Corbyn versuchte in seiner Rede die Sicherheitspolitik einer Labour-Regierung zu umreißen. Viele Experten hätten auf den Zusammenhang zwischen den britischen Kriegen im Ausland und dem Terrorismus im eigenen Land hingewiesen. Er wies auf Libyen als verfehlte militärische Intervention hin. Er habe sich immer schon für die Beachtung der Menschenrechte und der Beendigung von Konflikten und Kriegen eingesetzt. Er hatte tatsächlich gegen die Beteiligung am Irak-Krieg, gegen die Intervention in Libyen und in Syrien gestimmt.

Er sei aber entschlossen, alles zu tun, um die Sicherheit der Bürger zu schützen. Der Zusammenhang mit der britischen Außenpolitik, so machte er deutlich, würde aber die Schuld der Täter nicht mildern, die hart bestraft werden müssen. Zur Bekämpfung des Terrorismus müsse man aber dessen Ursachen verstehen. Dazu sagte er aber nichts Genaueres, abgesehen davon, dass die Innen- und Außenpolitik verändert werden müssten.

Vor allem müssen nach Corbyn die Sparmaßnahmen beendet und wieder mehr Polizeibeamte eingestellt werden. Unter einer Labour-Regierung würde es wieder mehr Polizisten auf den Straßen geben, und wenn die Sicherheitsbehörden mehr Geld bräuchten, um die zu verfolgen, die morden wollen, würden sie dies auch erhalten. Corbyn griff aber nicht direkt May an und erklärte, keine Regierung könne jeden Terroranschlag verhindern.

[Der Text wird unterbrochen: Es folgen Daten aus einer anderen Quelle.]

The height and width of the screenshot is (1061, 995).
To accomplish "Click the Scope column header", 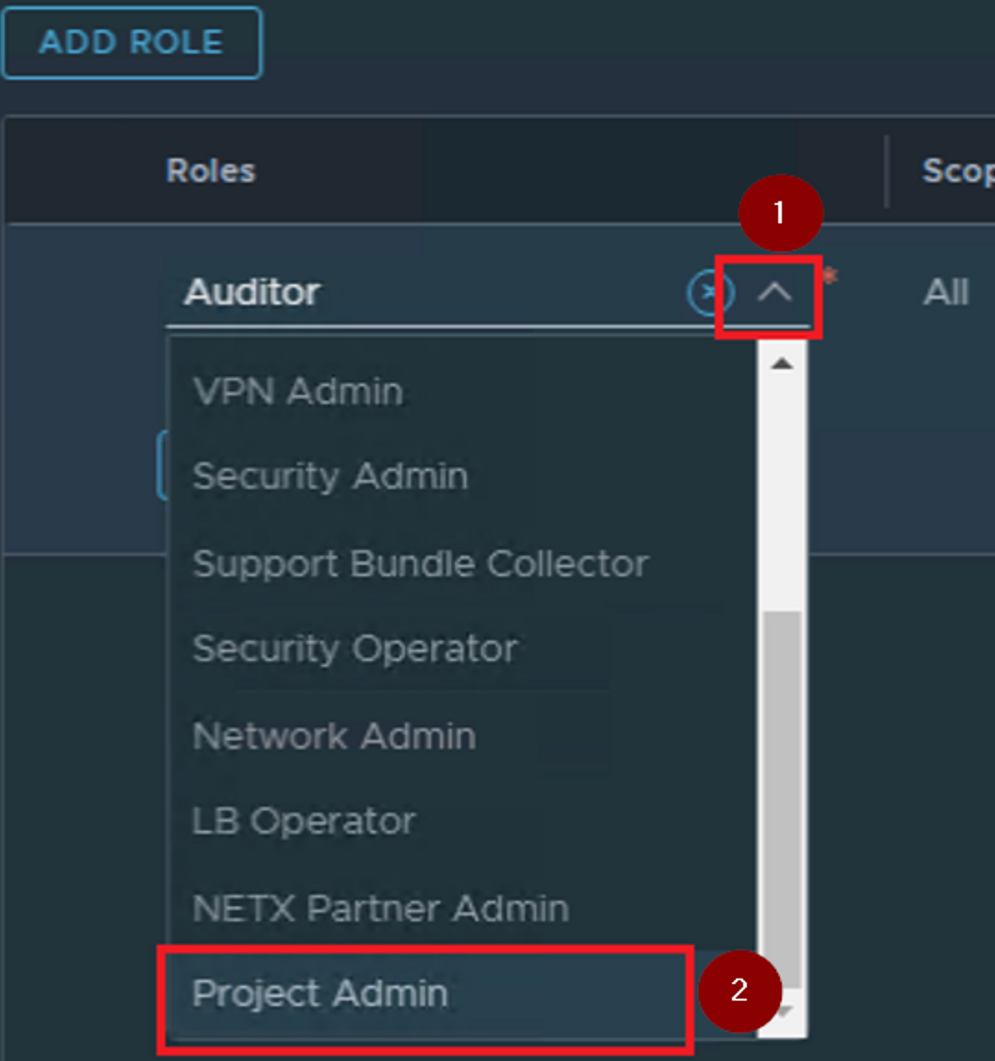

Der britische Verteidigungsminister Fallon warf daraufhin Corbyn ein "gefährliches Denken" vor, wenn er den Terror mit den militärischen Auslandseinsätzen verbindet: "Er scheint zu implizieren, dass ein Terroranschlag in Manchester irgendwie Großbritanniens Schuld sei." Corbyn würde mit Terroristen sprechen und die Polizei nicht ausreichend unterstützen wollen. Außenminister Boris Johnson fand Corbyns Rede sogar "monströs" und wies gleichfalls jede Verbindung der Außenpolitik mit dem Terror zurück. Man dürfe in keiner Weise die Verantwortung von den Tätern nehmen.